Companies will need to check a box on annual reports if the financial statements reflect a “little r” or “big R” restatement of previously issued financial statements. (Think of a “big R” restatement as the thing everyone wants to avoid and the “little r” as essentially an immaterial correction that you’re not able to fix in the current period.)
Pat anticipates the SEC staff will clarify whether even a correction to an immaterial error in prior year financial statements or footnotes would require a checked box. Otherwise, an unintended consequence may be some companies deciding to leave small errors in prior years uncorrected to avoid having to check the box on the 10-K indicating a restatement.

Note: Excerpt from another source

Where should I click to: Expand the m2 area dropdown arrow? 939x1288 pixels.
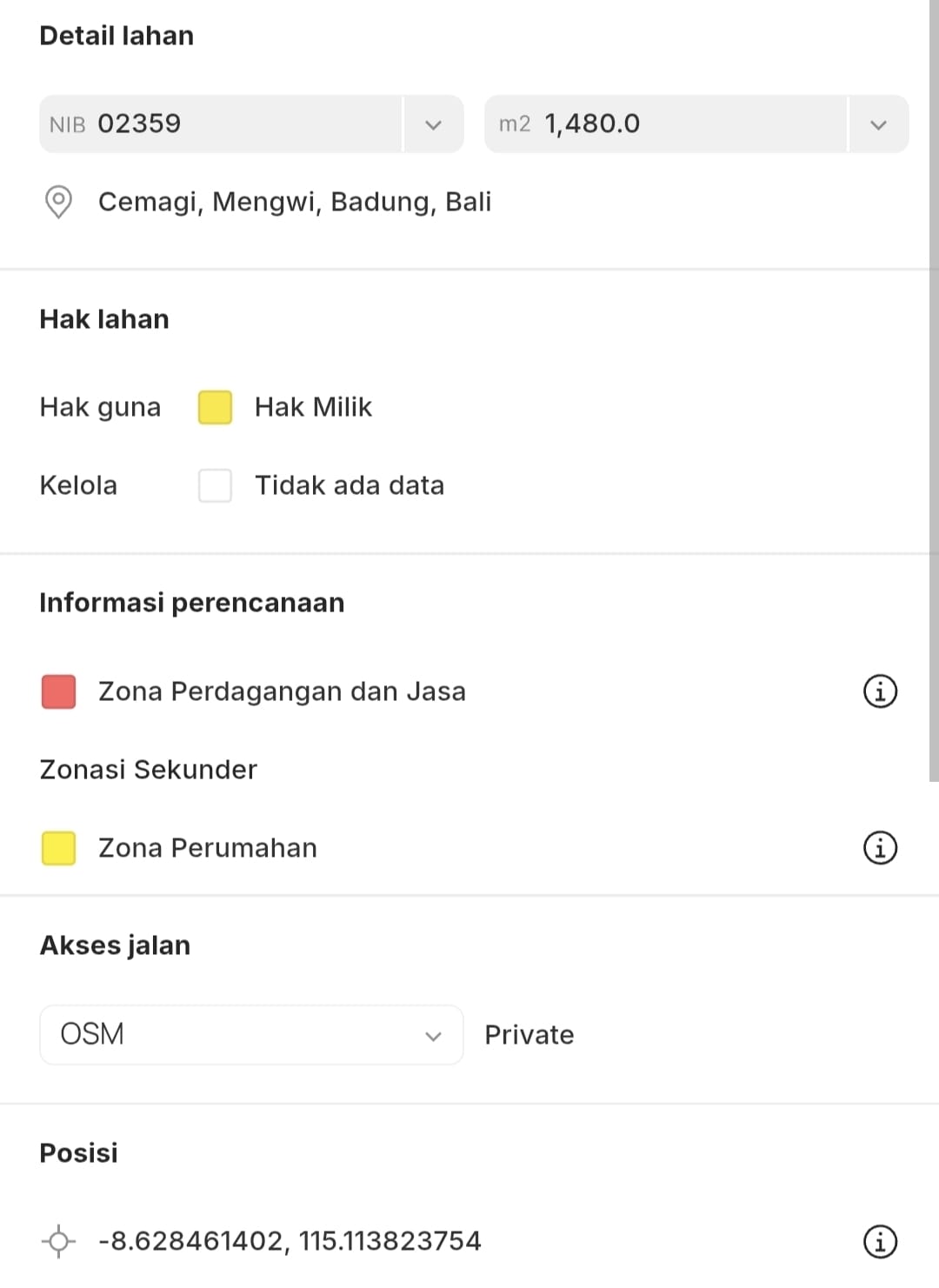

You may wonder whether a relatively small correction would become material if it would trigger a clawback. Oftentimes, a correction will indeed affect what compensation an executive should’ve received, but that is just one factor you’ll consider in determining materiality of the error. Kyle suggested not merging the materiality assessment of an error with following the steps in your clawback policy. “Do the assessment of materiality on its own, and then you walk through the clawback policy,” he said.
Non-GAAP
Take note of compliance and disclosure interpretations (C&DIs) issued in December 2022, including C&DI 100.01 warning against classifying too many items as a normal, recurring cash operating expense.
“Some companies are throwing a lot of things in there,” Pat said. “It’s not that you can't adjust for those items, but you have to label them correctly. Disclosure is key.”
Kyle added, “Ensure you're actually complying with your disclosure controls and procedures as it relates to non-GAAP.”
A trend Christina is now seeing is companies wanting to specifically reference non-GAAP in their disclosure controls and procedures.
Climate
Christina noted the “Reg Flex” agenda that listed an October time frame for a final SEC climate disclosure rule is not a commitment by the SEC to adopt a rule by the end of October.
Could the SEC wait and see how the market reacts to legislation in California and the European Commission’s Corporate Sustainability Reporting Directive (CSRD)?
Either way, gather your cross-functional team to determine which requirements would apply to your company, and then assess gaps between the data you have and what you’d be required to report, Kyle said. A cross-functional team will have to collaborate to compile those disclosures and prepare them for assurance too.
Risk assessments
In August, Paul Munter released a
statement on the importance of a comprehensive risk assessment by auditors and management.
What Kyle took away from it is the need to understand all risks to a company, how they’re related or not related, and potential impacts.
“My conversations with boards, specifically audit committees, have really focused on taking a holistic view of the organization and thinking about all of these risks in the collective,” he said. “But at some point you have to prioritize. You have to say, ‘What really is the risk that impacts us most? Let's go through that analysis.’”
XBRL
The SEC’s sample letter on eXtensible Business Reporting Language (XBRL®) disclosures is a sign the commission will start issuing comments to companies in different industries if there are mistakes in XBRL tagging, Pat said.
“Just make sure you have everything up to snuff on XBRL,” he said.